SEGMENT DU DOCUMENT:
• • •

La vidéocommunication

La vidéocommunication se présente comme une forme possible du téléapprentissage (Marchand, Loisier et Bernatchez, 1999 ; Coll, 2000), c’est-à-dire d’un apprentissage soutenu par des principes, des méthodes, des techniques et des moyens incluant des télécommunications (Centre interuniversitaire de recherche en téléapprentissage, 2000). Le téléapprentissage est vu comme un substitut ou comme un complément à l’apprentissage scolaire (Conseil supérieur de l’éducation, 2000). Un système de vidéoconférence rend possible la rencontre de plusieurs personnes sur plusieurs sites différents. Le dispositif se compose d’au moins une caméra qui permet la mise au point d’images d’individus, d’équipes ou de groupes. Ces images sont transmises par l’intermédiaire d’une liaison vidéo aux écrans des autres sites. Au moyen d’une console qui gouverne les différentes caméras, le présentateur contrôle ce qui doit être transmis. Chaque site est muni d’un ou de plusieurs microphones qui permettent une communication spontanée, et les microphones sont équipés de boutons de commande qui permettent à l’utilisateur de signaler son intention de prendre la parole. Le degré de contrôle (de l’étudiant) sur la communication est donc limité. De plus, le peu de visibilité des participants diminue encore ce contrôle. Comme dans un cours magistral non médiatisé, les occasions d’interaction sociale sont limitées. La vidéoconférence offre cependant une amélioration par rapport à l’audioconférence, en réduisant la difficulté d’identifier les personnes qui parlent (Laurillard, 1993).

• • •

TÂCHE A:
Restituez sous forme de liste numérotée les lignes des enregistrements, de la ligne contenant "Given: Restore the M5 chart window size" à la ligne contenant "Click the Wiktionary", bornes incluses et lignes vides exclues.

Données de localisation de mots et d'éléments:
• • •

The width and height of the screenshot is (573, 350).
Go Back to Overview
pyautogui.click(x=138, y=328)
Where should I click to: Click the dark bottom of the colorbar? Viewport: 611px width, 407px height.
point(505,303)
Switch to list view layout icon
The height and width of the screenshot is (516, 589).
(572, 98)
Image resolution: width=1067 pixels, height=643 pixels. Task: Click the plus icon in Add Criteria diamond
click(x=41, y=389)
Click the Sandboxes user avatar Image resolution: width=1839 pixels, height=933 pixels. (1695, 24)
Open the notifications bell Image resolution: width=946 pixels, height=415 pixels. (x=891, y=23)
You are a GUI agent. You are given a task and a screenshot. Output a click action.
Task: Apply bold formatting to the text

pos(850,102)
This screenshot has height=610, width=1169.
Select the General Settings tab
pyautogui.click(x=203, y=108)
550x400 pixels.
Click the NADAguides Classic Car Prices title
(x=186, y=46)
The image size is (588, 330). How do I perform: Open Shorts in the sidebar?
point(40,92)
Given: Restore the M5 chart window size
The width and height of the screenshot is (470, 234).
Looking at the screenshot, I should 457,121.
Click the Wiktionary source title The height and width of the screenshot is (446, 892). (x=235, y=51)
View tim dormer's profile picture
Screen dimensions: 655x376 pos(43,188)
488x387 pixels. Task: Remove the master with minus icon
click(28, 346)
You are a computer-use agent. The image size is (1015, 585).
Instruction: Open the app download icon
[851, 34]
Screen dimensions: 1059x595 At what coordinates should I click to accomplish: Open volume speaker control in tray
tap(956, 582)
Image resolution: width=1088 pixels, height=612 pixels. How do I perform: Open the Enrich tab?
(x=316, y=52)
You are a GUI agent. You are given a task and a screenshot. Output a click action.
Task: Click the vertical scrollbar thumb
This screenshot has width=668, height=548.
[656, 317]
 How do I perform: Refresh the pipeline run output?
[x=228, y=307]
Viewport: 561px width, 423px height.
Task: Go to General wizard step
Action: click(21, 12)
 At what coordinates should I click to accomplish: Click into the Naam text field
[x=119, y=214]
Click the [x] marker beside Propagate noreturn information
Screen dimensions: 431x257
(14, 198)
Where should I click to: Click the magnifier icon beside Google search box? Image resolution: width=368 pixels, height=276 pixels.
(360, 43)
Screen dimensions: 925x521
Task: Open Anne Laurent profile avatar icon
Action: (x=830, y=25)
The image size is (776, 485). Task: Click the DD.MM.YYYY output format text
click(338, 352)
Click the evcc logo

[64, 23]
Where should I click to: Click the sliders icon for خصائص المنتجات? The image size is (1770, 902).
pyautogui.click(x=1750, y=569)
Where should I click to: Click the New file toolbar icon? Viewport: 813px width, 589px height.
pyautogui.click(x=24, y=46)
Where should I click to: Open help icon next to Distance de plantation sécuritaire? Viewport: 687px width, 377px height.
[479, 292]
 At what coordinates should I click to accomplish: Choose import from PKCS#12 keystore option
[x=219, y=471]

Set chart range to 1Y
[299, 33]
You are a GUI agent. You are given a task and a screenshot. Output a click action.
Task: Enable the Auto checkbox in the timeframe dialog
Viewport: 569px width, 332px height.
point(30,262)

• • •

TÂCHE B:
Traduisez en anglais la phrase suivante du texte sur la vidéocommunication : « Un système de vidéoconférence rend possible la rencontre de plusieurs personnes sur plusieurs sites différents. »

RÉPONSE ATTENDUE A:
1. Given: Restore the M5 chart window size
2. The width and height of the screenshot is (470, 234).
3. Looking at the screenshot, I should 457,121.
4. Click the Wiktionary source title The height and width of the screenshot is (446, 892). (x=235, y=51)

RÉPONSE ATTENDUE B:
A videoconferencing system makes it possible for several people at several different sites to meet.